Les marchés pétroliers avaient anticipé l’annonce et elle a fait pschitt : le prix du baril de brent pour livraison en janvier a même bondi de 3,27 % (82,31 dollars, soit 73,18 euros) à Londres, celui du west texas intermediate de 2,22 % (78,50 dollars) à New York. En outre, le volume d’or noir libéré est symbolique, même s’il est sans précédent. Il ne représente que trois jours de consommation américaine et une demi-journée de demande mondiale. Quant à la contribution chinoise, elle se limitera à une dizaine de millions de barils et celle de l’Inde à 5 millions.
La décision de M. Biden est d’abord politique. En difficulté dans les sondages, il veut afficher sa volonté de réduire le prix de l’essence, qui a atteint 3,41 dollars le gallon, à la veille de la transhumance automobile de la fête familiale de Thanksgiving (25 novembre). Il a récemment activé un autre levier en demandant à l’autorité de la concurrence d’enquêter « immédiatement » sur « des signes de plus en plus évidents de comportements nuisibles aux consommateurs de la part des entreprises de pétrole et de gaz », n’excluant pas de saisir la justice.
Un « abus », selon l’opposition
Les prix de l’énergie expliquent en partie le retour de l’inflation dont l’éradication est, dit-il, sa « priorité absolue ». Le président américain envoie aussi un signe ferme à l’Arabie saoudite et à l’Organisation des pays exportateurs de pétrole (OPEP). Cette dernière se réunira avec la Russie, le 2 décembre, mais il n’est pas prévu que le cartel OPEP+ (l’OPEP et dix autres pays producteurs) calme les marchés en injectant plus que les 400 000 barils par jour en décembre, conformément à la trajectoire définie en juillet (+ 2 millions de barils sur les cinq derniers mois de l’année).

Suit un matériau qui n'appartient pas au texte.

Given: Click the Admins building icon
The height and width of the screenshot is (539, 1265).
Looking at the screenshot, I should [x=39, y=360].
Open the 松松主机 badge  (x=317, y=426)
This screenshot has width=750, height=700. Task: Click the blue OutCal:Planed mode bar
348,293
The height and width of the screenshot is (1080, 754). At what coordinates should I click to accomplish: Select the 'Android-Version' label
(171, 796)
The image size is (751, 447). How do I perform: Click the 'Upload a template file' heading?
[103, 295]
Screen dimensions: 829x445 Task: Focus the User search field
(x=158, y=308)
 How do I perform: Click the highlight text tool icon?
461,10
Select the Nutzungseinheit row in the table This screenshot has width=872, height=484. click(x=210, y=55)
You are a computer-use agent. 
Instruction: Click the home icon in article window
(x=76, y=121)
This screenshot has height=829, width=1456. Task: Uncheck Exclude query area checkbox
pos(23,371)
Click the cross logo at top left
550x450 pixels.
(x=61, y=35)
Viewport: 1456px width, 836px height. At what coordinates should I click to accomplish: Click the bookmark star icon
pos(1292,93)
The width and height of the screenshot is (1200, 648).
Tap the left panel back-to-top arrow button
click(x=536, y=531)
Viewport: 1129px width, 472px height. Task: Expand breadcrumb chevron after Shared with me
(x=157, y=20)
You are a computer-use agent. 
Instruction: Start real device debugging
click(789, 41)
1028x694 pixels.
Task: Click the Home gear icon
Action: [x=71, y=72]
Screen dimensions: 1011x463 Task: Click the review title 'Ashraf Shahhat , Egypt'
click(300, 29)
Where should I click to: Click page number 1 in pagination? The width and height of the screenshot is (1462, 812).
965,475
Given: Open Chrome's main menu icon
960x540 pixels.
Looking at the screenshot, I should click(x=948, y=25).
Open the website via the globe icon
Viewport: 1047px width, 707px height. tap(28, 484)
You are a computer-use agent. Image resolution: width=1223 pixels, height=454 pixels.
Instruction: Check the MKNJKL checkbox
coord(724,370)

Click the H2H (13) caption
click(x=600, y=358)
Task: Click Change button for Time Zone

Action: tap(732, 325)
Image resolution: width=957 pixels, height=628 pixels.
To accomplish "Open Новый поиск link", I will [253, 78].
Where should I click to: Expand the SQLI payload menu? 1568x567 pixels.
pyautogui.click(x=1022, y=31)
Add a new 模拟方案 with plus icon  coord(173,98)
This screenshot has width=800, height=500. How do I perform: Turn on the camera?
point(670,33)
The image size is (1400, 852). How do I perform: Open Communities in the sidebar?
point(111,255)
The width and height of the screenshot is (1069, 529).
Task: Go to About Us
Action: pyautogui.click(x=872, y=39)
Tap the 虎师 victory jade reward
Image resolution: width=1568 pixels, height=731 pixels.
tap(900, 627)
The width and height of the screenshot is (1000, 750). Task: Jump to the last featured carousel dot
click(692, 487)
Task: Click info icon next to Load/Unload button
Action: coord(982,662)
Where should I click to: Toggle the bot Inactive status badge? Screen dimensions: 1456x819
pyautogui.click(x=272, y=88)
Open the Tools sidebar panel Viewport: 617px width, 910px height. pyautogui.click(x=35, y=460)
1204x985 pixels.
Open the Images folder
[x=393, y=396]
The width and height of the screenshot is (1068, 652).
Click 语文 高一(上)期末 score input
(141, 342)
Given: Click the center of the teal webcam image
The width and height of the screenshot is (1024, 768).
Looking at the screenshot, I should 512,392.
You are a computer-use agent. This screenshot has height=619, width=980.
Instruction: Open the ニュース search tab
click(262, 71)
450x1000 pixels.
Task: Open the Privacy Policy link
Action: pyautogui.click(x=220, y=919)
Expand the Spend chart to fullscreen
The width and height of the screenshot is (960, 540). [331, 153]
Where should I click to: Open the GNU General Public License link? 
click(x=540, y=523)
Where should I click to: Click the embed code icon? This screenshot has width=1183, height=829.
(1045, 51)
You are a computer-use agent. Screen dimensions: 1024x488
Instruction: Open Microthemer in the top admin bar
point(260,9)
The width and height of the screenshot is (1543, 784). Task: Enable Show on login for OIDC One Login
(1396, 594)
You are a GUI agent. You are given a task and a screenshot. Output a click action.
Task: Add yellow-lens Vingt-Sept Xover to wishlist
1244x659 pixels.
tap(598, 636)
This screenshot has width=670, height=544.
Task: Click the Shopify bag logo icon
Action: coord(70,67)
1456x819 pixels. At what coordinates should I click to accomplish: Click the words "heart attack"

M. Biden fait-il un bon usage de ces réserves, créées en 1974 après le choc pétrolier qui a suivi la guerre israélo-arabe d’octobre 1973 ? Chaque pays doit stocker l’équivalent de quatre-vingt-dix jours de consommation de brut. Mais puiser dans ces stocks était à l’origine envisagé comme l’ultime réponse à un embargo ou une crise politique. Ils ont été mobilisés lors de la première guerre du Golfe (1991) et du conflit en Libye (2011), mais aussi après l’ouragan Katrina qui a dévasté la Louisiane en 2005.